I know I have said things in this letter to hurt you, but I had to. However, there is no one else in this world it causes me greater pain to hurt. I have a feeling for you never experienced for anyone else, yet if you are only to share my joys it will be a lonesome friendship. As sad and unpleasant as this affair has been, I reiterate I am not sorry it happened. I also wish to state that I have never been angry in any degree.

Dear, the word stingy has never in my mind been connected with you, not even now. You indeed have been most liberal to me with your attention, respect, friendship, affection and love. Dear, the whole affair is a paradox. I try to explain, and in the next breath contradict myself. I simply can’t understand your attitude. Yet I try to excuse you because I am so fond of you, but can’t do it. To be really and truly loved by you, I cannot imagine anything more divine, and to disappoint you would be the bitterest cup I could drink. When we are on this earth for such a short time, why can it not be all love and happiness? Why does the bitter have to be mingled with the sweet.

Maybe if I go to West Virginia you will come and see me?
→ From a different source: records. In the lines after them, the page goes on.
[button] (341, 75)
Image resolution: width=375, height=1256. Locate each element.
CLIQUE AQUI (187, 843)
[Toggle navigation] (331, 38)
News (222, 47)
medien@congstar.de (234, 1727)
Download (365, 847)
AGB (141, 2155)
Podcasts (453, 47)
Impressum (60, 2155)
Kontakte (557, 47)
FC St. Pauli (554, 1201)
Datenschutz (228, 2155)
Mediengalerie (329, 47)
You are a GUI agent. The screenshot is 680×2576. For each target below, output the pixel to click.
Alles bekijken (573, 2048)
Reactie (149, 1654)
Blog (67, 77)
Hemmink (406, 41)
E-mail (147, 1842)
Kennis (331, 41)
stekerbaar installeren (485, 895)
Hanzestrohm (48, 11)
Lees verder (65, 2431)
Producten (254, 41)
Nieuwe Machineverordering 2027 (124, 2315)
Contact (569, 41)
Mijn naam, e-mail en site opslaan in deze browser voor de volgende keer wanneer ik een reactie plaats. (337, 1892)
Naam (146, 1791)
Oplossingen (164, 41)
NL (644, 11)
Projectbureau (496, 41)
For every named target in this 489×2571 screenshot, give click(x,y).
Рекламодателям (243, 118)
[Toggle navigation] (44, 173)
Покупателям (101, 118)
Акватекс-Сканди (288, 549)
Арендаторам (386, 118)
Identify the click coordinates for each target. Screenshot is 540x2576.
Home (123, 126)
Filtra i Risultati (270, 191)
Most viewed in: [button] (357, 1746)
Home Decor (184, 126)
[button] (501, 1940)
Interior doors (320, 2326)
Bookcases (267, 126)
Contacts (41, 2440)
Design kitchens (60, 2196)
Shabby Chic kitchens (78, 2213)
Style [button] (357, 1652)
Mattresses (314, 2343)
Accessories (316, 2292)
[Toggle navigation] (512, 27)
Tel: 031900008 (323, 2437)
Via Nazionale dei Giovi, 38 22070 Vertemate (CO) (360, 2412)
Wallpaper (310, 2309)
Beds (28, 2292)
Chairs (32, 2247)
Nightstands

I don’t think that will be so far. My, how I should have enjoyed your being here during these few days. Maybe we could have taken a short lake trip? What a pleasure.

How I should have enjoyed taking in your “Chautauqua.” There are so many things on the program I should have enjoyed. Thank you for asking me. Also let me express my appreciation for the flowers that would have come had I not been away. There is nothing that means quite so much to me as flowers. They symbolize both love and remembrance. Dearest one, I cannot take back one thing I have said, yet it has all been said in the name of love. This letter is very unsatisfactory to me, yet it is all as I see it. Thanks for all the pretty things you sent in your letters. How I should like to read and find them with you.

I have just reread your two darling letters, to make sure I have left out nothing. I am so glad you want to see me again.

I expect to be here about until Thursday or Friday. You may address any mail to 1901 E. 69th Street. I am surely with some nice people. They are nice to me so think I shall stay

And now as I close this chapter, may you be given grace to interpret it rightly with my best love for the key. Very much love

Roma.

P.S. Please in no way say anything to Mr. B. about our difference, for in one way it would be an insult to him if he knew I had asked you for money when he had been so good and kind as to offer it to me. There is a couple loving just across from me, should I look?

R.B.M.                                July fifth, Nineteen fifteen.